Suicides in India grew by 3.4% in 2019 over the previous year, official data released by the National Crime Records Bureau (NCRB) showed. A total of 1, 39, 123 Indians committed suicide during 2019, compared to 1, 34, 516 in 2018. It amounted to on average 381 suicides every day – or one suicide every 4 minutes. The rate of suicide (incidence of suicide per 1 lakh population) went up by 0.2 percentage points in 2019 vis-a-vis 2018. It marks the 2nd consecutive year that rate of suicide has gone up after successive years of downward shift.

The gender ratio among suicide victims in 2019 was approximately 70:30 for Males:Females. More than 2/3rd of male suicide victims (68.4%) were married while the same figure was 62.5% among female victims. Like last 3 years, in 2019 also, the top 5 states in terms of suicides were Maharashtra, Tamil Nadu, West Bengal, Madhya Pradesh and Karnataka with these 5 states together accounting for 49.5% of all suicides in the country during the year – down marginally from 51.0% share in 2018.

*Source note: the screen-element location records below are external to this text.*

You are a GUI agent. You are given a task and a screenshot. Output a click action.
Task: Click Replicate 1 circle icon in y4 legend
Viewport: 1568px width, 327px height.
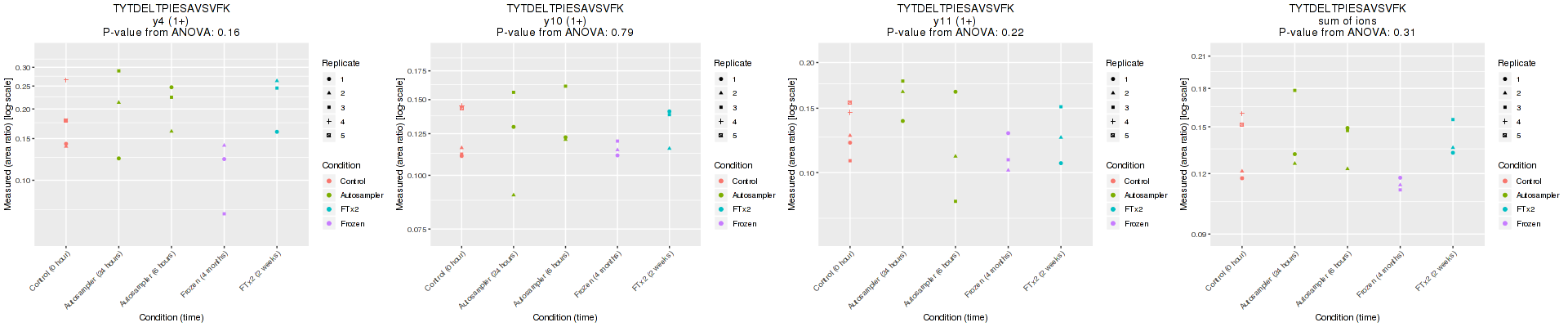328,79
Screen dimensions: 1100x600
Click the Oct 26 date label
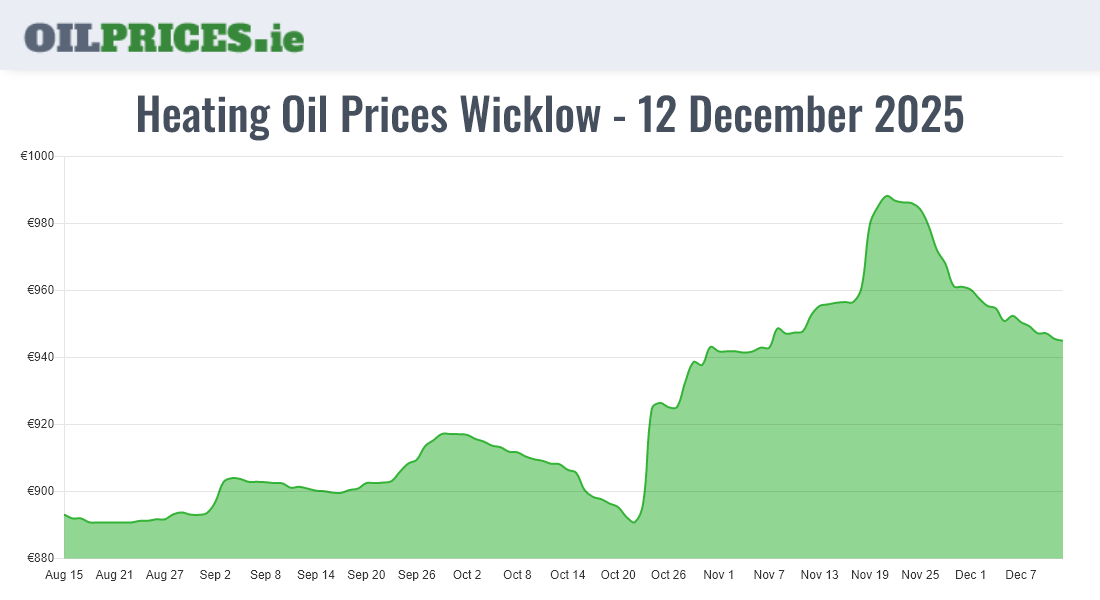point(668,575)
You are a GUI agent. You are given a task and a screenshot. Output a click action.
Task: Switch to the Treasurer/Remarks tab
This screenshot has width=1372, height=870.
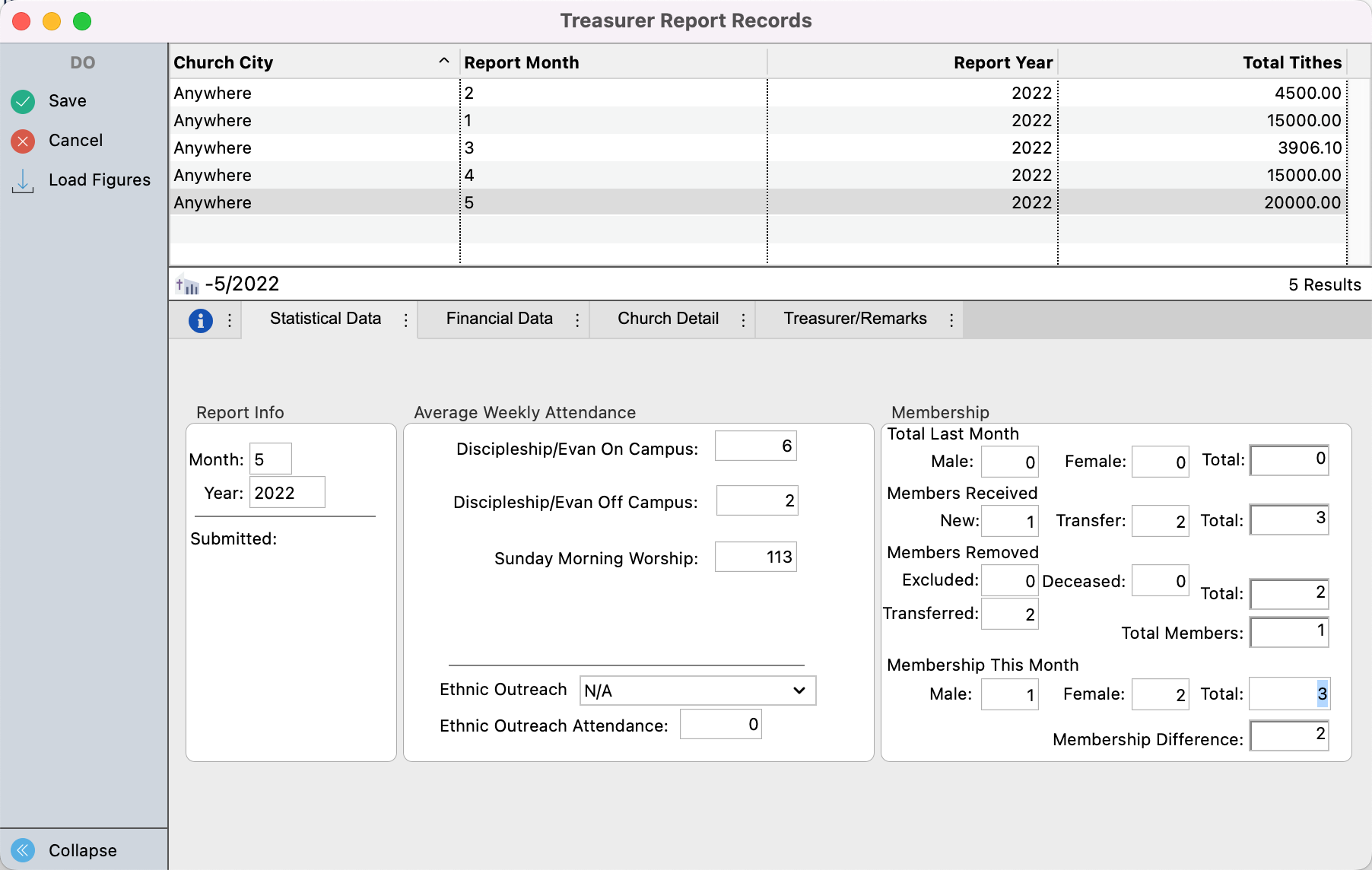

Daily wage earners continue to be the biggest group by profession among suicide victims – up from 22.4% in 2018 to 23.4% in 2019. Suicides among farming sector dropped marginally – from 7.7% in 2018 to 7.4% in 2019. Among the farming suicides, farmer suicides were 5957 and agri-laborer suicides were 4324. Together, farming and daily wage earners accounted for ~31% of all suicides in 2019 – or 1 in every 3.
The World Health Organization (WHO) rates suicides as a “serious public health problem” which it considers “preventable” with timely, evidence-based and often, low-cost interventions. The WHO calls on all national governments to adopt a comprehensive, multi-sectoral suicide prevention strategy to tackle this challenge.